## ENTRIES SHOWN
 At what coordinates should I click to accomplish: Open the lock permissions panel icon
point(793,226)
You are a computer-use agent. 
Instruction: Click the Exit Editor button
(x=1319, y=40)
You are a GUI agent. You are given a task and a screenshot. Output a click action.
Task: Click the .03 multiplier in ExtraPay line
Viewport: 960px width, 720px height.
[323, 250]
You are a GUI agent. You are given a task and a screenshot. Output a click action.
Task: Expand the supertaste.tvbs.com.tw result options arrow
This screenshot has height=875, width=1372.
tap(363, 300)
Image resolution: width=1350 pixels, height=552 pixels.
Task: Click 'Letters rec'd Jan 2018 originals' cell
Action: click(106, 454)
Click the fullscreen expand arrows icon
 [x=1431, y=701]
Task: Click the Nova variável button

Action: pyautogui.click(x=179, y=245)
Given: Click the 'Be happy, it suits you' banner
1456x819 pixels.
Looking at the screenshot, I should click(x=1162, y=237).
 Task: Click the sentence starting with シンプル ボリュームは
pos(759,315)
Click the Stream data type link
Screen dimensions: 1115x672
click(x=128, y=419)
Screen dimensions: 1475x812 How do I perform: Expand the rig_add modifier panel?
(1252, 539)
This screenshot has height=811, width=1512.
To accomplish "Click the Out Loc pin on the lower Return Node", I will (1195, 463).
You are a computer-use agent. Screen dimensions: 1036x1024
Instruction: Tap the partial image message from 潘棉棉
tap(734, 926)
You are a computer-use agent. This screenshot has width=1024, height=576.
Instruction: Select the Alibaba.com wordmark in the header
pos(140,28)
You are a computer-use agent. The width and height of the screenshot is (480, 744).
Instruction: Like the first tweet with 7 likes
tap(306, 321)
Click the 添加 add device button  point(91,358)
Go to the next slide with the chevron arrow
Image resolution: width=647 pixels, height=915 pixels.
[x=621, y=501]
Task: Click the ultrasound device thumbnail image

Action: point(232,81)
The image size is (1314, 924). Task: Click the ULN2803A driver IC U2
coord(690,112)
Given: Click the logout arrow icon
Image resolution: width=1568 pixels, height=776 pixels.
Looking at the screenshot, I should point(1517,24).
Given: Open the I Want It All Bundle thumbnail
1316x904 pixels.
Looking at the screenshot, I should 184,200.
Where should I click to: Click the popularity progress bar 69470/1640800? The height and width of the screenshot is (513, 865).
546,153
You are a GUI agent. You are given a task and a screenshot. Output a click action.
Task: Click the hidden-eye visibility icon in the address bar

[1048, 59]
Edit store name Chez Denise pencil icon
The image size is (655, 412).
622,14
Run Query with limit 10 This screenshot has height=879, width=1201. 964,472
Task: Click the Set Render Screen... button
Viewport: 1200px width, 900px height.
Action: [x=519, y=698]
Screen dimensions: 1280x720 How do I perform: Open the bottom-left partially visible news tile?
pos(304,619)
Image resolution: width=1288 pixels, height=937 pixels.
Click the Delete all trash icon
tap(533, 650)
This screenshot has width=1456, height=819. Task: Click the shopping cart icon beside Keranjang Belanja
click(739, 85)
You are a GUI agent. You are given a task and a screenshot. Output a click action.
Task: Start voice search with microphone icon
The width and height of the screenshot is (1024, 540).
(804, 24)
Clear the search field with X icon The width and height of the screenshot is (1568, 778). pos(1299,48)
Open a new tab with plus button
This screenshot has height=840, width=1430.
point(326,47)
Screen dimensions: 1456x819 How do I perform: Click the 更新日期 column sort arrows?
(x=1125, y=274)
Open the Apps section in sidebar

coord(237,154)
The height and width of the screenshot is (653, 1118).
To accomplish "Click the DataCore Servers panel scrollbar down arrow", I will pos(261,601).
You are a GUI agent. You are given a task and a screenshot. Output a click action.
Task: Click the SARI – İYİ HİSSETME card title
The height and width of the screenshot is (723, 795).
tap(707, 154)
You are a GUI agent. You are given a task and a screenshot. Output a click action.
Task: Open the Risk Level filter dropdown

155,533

## EXERCISE TASK
Duplicate all of the records above, reproducing every line without any change.

## SOLUTION FOR THIS EXERCISE
 At what coordinates should I click to accomplish: Open the lock permissions panel icon
point(793,226)
You are a computer-use agent. 
Instruction: Click the Exit Editor button
(x=1319, y=40)
You are a GUI agent. You are given a task and a screenshot. Output a click action.
Task: Click the .03 multiplier in ExtraPay line
Viewport: 960px width, 720px height.
[323, 250]
You are a GUI agent. You are given a task and a screenshot. Output a click action.
Task: Expand the supertaste.tvbs.com.tw result options arrow
This screenshot has height=875, width=1372.
tap(363, 300)
Image resolution: width=1350 pixels, height=552 pixels.
Task: Click 'Letters rec'd Jan 2018 originals' cell
Action: click(106, 454)
Click the fullscreen expand arrows icon
 [x=1431, y=701]
Task: Click the Nova variável button

Action: pyautogui.click(x=179, y=245)
Given: Click the 'Be happy, it suits you' banner
1456x819 pixels.
Looking at the screenshot, I should click(x=1162, y=237).
 Task: Click the sentence starting with シンプル ボリュームは
pos(759,315)
Click the Stream data type link
Screen dimensions: 1115x672
click(x=128, y=419)
Screen dimensions: 1475x812 How do I perform: Expand the rig_add modifier panel?
(1252, 539)
This screenshot has height=811, width=1512.
To accomplish "Click the Out Loc pin on the lower Return Node", I will (1195, 463).
You are a computer-use agent. Screen dimensions: 1036x1024
Instruction: Tap the partial image message from 潘棉棉
tap(734, 926)
You are a computer-use agent. This screenshot has width=1024, height=576.
Instruction: Select the Alibaba.com wordmark in the header
pos(140,28)
You are a computer-use agent. The width and height of the screenshot is (480, 744).
Instruction: Like the first tweet with 7 likes
tap(306, 321)
Click the 添加 add device button  point(91,358)
Go to the next slide with the chevron arrow
Image resolution: width=647 pixels, height=915 pixels.
[x=621, y=501]
Task: Click the ultrasound device thumbnail image

Action: point(232,81)
The image size is (1314, 924). Task: Click the ULN2803A driver IC U2
coord(690,112)
Given: Click the logout arrow icon
Image resolution: width=1568 pixels, height=776 pixels.
Looking at the screenshot, I should point(1517,24).
Given: Open the I Want It All Bundle thumbnail
1316x904 pixels.
Looking at the screenshot, I should 184,200.
Where should I click to: Click the popularity progress bar 69470/1640800? The height and width of the screenshot is (513, 865).
546,153
You are a GUI agent. You are given a task and a screenshot. Output a click action.
Task: Click the hidden-eye visibility icon in the address bar

[1048, 59]
Edit store name Chez Denise pencil icon
The image size is (655, 412).
622,14
Run Query with limit 10 This screenshot has height=879, width=1201. 964,472
Task: Click the Set Render Screen... button
Viewport: 1200px width, 900px height.
Action: [x=519, y=698]
Screen dimensions: 1280x720 How do I perform: Open the bottom-left partially visible news tile?
pos(304,619)
Image resolution: width=1288 pixels, height=937 pixels.
Click the Delete all trash icon
tap(533, 650)
This screenshot has width=1456, height=819. Task: Click the shopping cart icon beside Keranjang Belanja
click(739, 85)
You are a GUI agent. You are given a task and a screenshot. Output a click action.
Task: Start voice search with microphone icon
The width and height of the screenshot is (1024, 540).
(804, 24)
Clear the search field with X icon The width and height of the screenshot is (1568, 778). pos(1299,48)
Open a new tab with plus button
This screenshot has height=840, width=1430.
point(326,47)
Screen dimensions: 1456x819 How do I perform: Click the 更新日期 column sort arrows?
(x=1125, y=274)
Open the Apps section in sidebar

coord(237,154)
The height and width of the screenshot is (653, 1118).
To accomplish "Click the DataCore Servers panel scrollbar down arrow", I will pos(261,601).
You are a GUI agent. You are given a task and a screenshot. Output a click action.
Task: Click the SARI – İYİ HİSSETME card title
The height and width of the screenshot is (723, 795).
tap(707, 154)
You are a GUI agent. You are given a task and a screenshot. Output a click action.
Task: Open the Risk Level filter dropdown

155,533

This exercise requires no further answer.